What would you do if an underground gas pipeline from a nearby oilfield ruptured outside your home, forcing you to leave your house for over a month? And what if air samples released by the county showed that high levels of benzene and naphthalene were found in air samples taken at the homes?
That’s exactly what over 30 residents in the Kern County community of Arvin are facing right now.
While the gas leak has been stopped, the residents are still forced out of their homes, and now are concerned about possible exposure to hazardous chemicals. Arvin city council member Jose Gurrolloa Jr, who lives near the evacuation area, joined us on Valley Edition to talk about the city’s response, and concerns about the health of local residents.
“Southern California Gas was doing a routine inspection and us neighbors we saw the gas company doing a lot of work for about a week and half after that they realized there was a gas and leak and they determined it wasn’t theirs and so they contacted the city," Gurrola says. "They basically said there is a leak; we’ve been working for a week and half. It’s not our fault, you guys take over.”

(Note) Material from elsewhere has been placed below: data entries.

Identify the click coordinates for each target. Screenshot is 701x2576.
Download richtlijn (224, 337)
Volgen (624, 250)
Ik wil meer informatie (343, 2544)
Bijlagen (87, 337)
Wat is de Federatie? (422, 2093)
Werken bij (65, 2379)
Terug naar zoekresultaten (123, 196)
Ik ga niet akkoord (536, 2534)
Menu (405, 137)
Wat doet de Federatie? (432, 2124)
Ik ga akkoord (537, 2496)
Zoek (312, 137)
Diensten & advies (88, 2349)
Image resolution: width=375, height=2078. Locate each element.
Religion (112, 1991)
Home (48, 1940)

Within an hour of the leak being found and an evacuation for the homes affected was put into place, but that was two months ago.
“At first the risk was the level of explosiveness and now what’s being determined for the residents to get back home are the levels of the types of gases that are there and how they affect your health," Gurrola says.
Until the levels go down those Arvin residents affected are being put up in apartments in south Bakersfield and are bussed to the municipality for school, supplies and work.